Azuoma Dike

No. 4 – Kano Pillars
- Position: Point guard
- League: Nigerian Premier League

Personal information
- Born: 7 December 1989 (age 36) Amuzari, Imo State, Nigeria
- Nationality: Nigerian
- Listed height: 6 ft 0 in (1.83 m)

Career information
- Playing career: 2006–present

Career history
- 2006–2009: Union Bank
- 2009: Lagos Islanders
- 2010: Union Bank
- 2011–2012: Royal Hoopers
- 2013: Dodan Warriors
- 2014–2015: Mark Mentors
- 2015: Abidjan Ramblers
- 2017–present: Kano Pillars

Career highlights
- 4× NPL champion (2011, 2012, 2015, 2017); 2× NPL Most Valuable Player (2012, 2013); NPL scoring champion (2013);

= Azuoma Dike =

Nigerian basketball player (born 1989)

Azuoma Dike (born 7 December 1989) is a Nigerian basketball player for Kano Pillars and the Nigerian national team. An established name in the Nigerian Premier League, Dike is a four-time champion and two-time MVP.

== Early life ==
Born in Amuzari, Ehime Mbano in the Imo State, in a sport-loving family and was the fourth of seven kids. His family originates from Ajegunle. Dike first played table tennis and football before switching to basketball.

== Club career ==
Dike began his senior club career in 2006 with Union Bank in the Nigerian Premier League (NPL). He joined the Lagos Islanders in 2009, but returned to Union Bank after just one season. After this, Dike played with the Royal Hoopers and guided them to their 2011 and 2012 NPL championship.
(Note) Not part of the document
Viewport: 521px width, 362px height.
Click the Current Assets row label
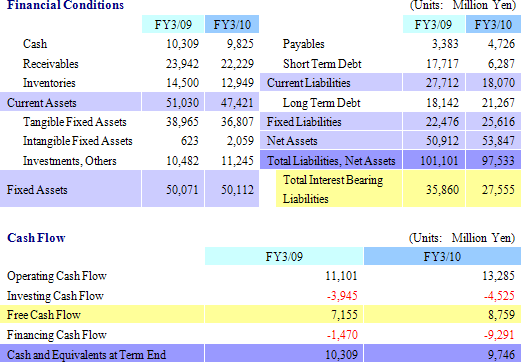click(x=42, y=103)
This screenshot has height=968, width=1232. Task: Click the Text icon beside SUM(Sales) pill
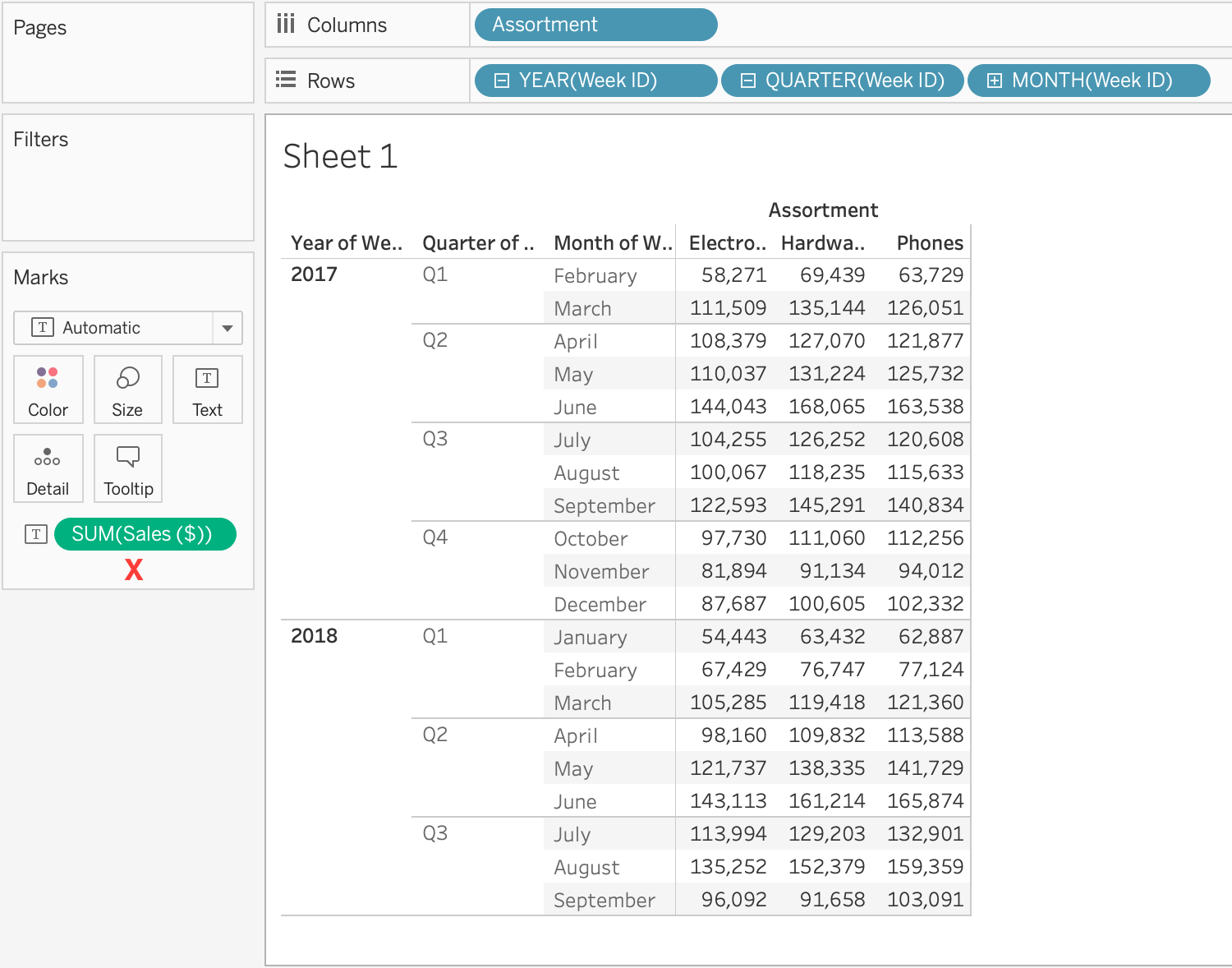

The following season, in 2013, he played for Dodan Warriors and was the league's top scorer. Dike transferred to Mark Mentors and helped them to their first-ever championship in 2015. The same year, he played for Abidjan Ramblers from Ivory Coast in the African Basketball League and the Ivorian Basketball Championship. He won the ABL championship with the Ramblers.

He joined Kano Pillars in 2017, and won the NPL championship in his first year with the team.

== National team career ==
Dike made his debut for Nigeria junior team in the National Sports Festival in 2016, he was later called up for the Nigeria under-18 team.

With the Nigeria senior team, Dike participated at the AfroBasket 2017 and won a silver medal. He also played at FIBA AfroCan 2019. At the African Games, Dike won a gold medal in 2011 and a bronze medal in 2015.

== Personal ==
Dike is married and has a son who was born in Oklahoma.